- TEXT SECTION
+ + + + +

Randy Bias of Mirantis argues that MCP needs to become safe, governable and observable at enterprise scale so agents can be used for mission-critical use cases and access sensitive data sources. Security and compliance teams cannot allow arbitrary, unvetted agents to access critical data systems, such as electronic healthcare records, financial data, and customer personally identifiable information. Without addressing these concerns, enterprises may see the rise of shadow agents similar to the shadow IT that emerged in early cloud computing days.
The Michelin case demonstrates that AIOps implementation succeeds less through grand visions than through incremental learning aligned with governance. In the CIO article, John Carey at AArete, emphasises that organisations are generally time-poor and resource-constrained and so AIOps needs to be thorough and planned. Rolling out technology without clearly defining the challenge risks investing resources in solutions that do not deliver the anticipated value. Also in the CIO article, Donncha Carroll at Axiom Consulting Partners recommends that companies take time to detail the nature of the problem they are going to solve and how it will impact the business. Confirming that a more conventional solution is not appropriate or effective prevents investing in implementations that do not deliver set visions. According to an Enterprise Management Associates survey, 80 per cent of companies are seeking new AIOps platforms, and half plan to switch within the coming year, suggesting that even satisfied users recognise room for improvement in current offerings.
Liu’s retrospective concludes by confirming that the initiative has already enabled an MCP-aligned AIOps platform, which is now running on AliCloud. The platform has passed the security and governance hurdles, and the team have started concrete work with operations teams and vendors on flagship use cases. The path to AIOps in production requires staying in sync with their global IT strategy whilst also solving local operational problems.
We wanted to test, safely and cheaply, whether AIOps can reduce pain in one or two concrete areas. Success is: we learned what works and what doesn’t, and we have patterns we can reuse.

+ + + + +

In the AIOps text, what share of companies does the Enterprise Management Associates survey say are seeking new AIOps platforms?

- DATA FOR REVIEW
+ + + + +

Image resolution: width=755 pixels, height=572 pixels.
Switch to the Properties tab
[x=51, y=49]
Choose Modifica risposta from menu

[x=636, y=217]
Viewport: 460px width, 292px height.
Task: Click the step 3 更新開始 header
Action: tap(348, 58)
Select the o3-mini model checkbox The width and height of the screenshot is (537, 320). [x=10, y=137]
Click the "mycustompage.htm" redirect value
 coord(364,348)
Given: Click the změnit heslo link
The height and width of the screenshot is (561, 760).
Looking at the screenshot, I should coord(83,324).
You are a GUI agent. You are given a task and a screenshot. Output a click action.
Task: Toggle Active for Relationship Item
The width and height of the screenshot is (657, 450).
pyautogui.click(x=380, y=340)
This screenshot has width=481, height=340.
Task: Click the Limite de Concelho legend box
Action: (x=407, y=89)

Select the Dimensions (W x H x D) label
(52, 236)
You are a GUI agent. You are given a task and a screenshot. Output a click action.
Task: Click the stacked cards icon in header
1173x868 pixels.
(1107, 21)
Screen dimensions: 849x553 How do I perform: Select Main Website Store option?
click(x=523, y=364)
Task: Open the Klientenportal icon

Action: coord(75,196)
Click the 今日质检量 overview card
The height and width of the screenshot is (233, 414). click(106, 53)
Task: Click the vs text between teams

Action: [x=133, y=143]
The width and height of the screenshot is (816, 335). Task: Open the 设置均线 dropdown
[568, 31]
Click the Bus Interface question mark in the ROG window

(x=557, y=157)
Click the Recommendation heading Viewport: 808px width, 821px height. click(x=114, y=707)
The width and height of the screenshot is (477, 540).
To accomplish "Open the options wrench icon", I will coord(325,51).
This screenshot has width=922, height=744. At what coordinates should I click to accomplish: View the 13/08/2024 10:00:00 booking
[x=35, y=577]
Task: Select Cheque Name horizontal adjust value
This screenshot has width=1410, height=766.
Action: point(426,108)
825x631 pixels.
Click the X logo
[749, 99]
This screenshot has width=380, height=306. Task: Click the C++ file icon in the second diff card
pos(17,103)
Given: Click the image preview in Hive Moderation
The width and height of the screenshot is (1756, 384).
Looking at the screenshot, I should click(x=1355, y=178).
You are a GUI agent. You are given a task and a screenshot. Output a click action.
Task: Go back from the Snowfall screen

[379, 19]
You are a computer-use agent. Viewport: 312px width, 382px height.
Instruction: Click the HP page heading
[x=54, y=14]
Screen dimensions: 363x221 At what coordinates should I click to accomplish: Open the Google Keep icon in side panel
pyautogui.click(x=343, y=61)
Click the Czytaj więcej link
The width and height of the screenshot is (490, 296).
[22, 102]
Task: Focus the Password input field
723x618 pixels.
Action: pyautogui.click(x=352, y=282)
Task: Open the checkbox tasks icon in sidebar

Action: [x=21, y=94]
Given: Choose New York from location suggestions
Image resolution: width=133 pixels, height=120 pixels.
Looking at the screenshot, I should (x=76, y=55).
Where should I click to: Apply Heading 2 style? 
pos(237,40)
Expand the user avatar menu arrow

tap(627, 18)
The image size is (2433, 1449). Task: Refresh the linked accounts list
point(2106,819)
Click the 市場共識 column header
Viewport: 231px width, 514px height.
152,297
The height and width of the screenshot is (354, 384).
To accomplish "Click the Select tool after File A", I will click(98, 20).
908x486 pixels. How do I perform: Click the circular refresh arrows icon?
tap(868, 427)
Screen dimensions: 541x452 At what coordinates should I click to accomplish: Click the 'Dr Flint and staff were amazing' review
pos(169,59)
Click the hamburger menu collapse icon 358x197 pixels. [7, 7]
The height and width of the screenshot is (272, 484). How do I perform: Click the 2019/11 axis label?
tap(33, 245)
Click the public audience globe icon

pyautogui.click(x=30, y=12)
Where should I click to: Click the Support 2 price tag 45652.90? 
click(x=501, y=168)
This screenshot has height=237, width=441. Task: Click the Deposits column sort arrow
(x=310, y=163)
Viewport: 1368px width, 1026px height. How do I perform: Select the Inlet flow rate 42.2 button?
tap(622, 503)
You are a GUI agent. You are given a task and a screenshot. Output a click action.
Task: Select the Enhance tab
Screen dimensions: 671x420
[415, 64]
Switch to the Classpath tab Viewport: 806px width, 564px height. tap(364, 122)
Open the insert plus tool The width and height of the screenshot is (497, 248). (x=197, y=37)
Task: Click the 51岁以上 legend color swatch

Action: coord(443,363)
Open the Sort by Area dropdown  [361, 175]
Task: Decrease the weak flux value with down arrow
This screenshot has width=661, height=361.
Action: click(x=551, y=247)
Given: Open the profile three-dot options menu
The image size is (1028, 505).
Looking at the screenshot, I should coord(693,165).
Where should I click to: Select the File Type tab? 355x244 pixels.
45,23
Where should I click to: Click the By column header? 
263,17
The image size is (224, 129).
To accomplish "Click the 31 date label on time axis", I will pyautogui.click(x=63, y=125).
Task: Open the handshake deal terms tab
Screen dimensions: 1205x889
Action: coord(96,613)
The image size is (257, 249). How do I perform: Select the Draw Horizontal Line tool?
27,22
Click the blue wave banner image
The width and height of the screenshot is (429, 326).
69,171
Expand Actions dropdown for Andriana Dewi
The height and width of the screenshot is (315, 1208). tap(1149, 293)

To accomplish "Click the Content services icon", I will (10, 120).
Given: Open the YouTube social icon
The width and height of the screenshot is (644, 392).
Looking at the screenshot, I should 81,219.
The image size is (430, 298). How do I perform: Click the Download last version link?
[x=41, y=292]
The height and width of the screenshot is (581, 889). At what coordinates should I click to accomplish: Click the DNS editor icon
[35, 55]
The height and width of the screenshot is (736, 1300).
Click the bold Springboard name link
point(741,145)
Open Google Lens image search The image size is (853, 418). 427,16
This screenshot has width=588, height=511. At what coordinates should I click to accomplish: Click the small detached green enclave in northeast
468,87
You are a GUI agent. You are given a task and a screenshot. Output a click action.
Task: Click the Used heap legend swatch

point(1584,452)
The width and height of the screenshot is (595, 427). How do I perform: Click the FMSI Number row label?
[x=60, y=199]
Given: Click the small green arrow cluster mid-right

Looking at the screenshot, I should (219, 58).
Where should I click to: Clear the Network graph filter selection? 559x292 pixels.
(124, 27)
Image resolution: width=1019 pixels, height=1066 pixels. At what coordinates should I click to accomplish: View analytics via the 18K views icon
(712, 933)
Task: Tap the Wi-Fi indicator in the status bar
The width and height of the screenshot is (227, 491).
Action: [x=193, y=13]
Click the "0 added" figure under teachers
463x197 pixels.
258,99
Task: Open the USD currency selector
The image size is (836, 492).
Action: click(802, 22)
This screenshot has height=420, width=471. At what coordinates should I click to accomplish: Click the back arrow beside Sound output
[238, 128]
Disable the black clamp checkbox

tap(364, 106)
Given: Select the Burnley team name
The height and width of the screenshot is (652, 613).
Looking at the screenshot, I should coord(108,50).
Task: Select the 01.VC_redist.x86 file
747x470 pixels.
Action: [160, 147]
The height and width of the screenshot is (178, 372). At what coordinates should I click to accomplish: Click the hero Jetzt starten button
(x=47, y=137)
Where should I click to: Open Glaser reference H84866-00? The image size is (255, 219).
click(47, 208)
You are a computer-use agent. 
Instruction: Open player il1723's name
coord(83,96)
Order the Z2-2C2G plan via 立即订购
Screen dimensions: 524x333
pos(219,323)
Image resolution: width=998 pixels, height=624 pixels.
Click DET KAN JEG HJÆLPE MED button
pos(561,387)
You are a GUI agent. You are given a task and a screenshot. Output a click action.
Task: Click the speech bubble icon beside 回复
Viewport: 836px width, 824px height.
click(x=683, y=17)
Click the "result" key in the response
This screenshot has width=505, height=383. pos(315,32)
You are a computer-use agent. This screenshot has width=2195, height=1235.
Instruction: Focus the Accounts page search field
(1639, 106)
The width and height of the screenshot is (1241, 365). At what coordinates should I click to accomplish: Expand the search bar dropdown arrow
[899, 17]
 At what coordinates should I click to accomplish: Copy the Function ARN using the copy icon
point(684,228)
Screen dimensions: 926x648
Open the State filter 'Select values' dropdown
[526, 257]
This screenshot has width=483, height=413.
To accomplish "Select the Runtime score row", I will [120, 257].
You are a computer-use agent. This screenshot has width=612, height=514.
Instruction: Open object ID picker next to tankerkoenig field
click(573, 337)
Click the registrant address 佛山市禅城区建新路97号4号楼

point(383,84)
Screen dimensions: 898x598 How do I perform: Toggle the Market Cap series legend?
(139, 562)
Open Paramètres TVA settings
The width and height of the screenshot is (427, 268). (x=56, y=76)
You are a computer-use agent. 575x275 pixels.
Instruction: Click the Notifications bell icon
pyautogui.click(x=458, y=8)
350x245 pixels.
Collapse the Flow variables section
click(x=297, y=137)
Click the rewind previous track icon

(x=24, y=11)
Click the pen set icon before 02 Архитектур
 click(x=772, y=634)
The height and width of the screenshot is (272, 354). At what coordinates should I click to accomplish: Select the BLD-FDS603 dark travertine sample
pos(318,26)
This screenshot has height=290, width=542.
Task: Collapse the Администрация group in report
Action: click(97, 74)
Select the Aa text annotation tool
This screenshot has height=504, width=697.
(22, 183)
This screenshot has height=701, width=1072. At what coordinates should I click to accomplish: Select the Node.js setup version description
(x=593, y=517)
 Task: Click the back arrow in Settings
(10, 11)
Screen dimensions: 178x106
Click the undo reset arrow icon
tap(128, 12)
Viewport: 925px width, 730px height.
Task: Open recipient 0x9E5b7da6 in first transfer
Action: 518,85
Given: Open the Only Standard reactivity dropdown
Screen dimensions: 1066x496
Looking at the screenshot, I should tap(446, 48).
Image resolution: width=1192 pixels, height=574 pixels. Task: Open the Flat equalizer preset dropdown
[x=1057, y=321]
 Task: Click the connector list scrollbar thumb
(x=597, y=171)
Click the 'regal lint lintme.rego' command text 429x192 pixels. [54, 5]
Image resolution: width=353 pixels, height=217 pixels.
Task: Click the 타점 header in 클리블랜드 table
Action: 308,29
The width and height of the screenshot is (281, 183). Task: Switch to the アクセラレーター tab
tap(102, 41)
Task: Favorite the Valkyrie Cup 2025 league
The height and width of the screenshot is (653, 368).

+ + + + +

- SOLUTION TO THIS TASK
80 percent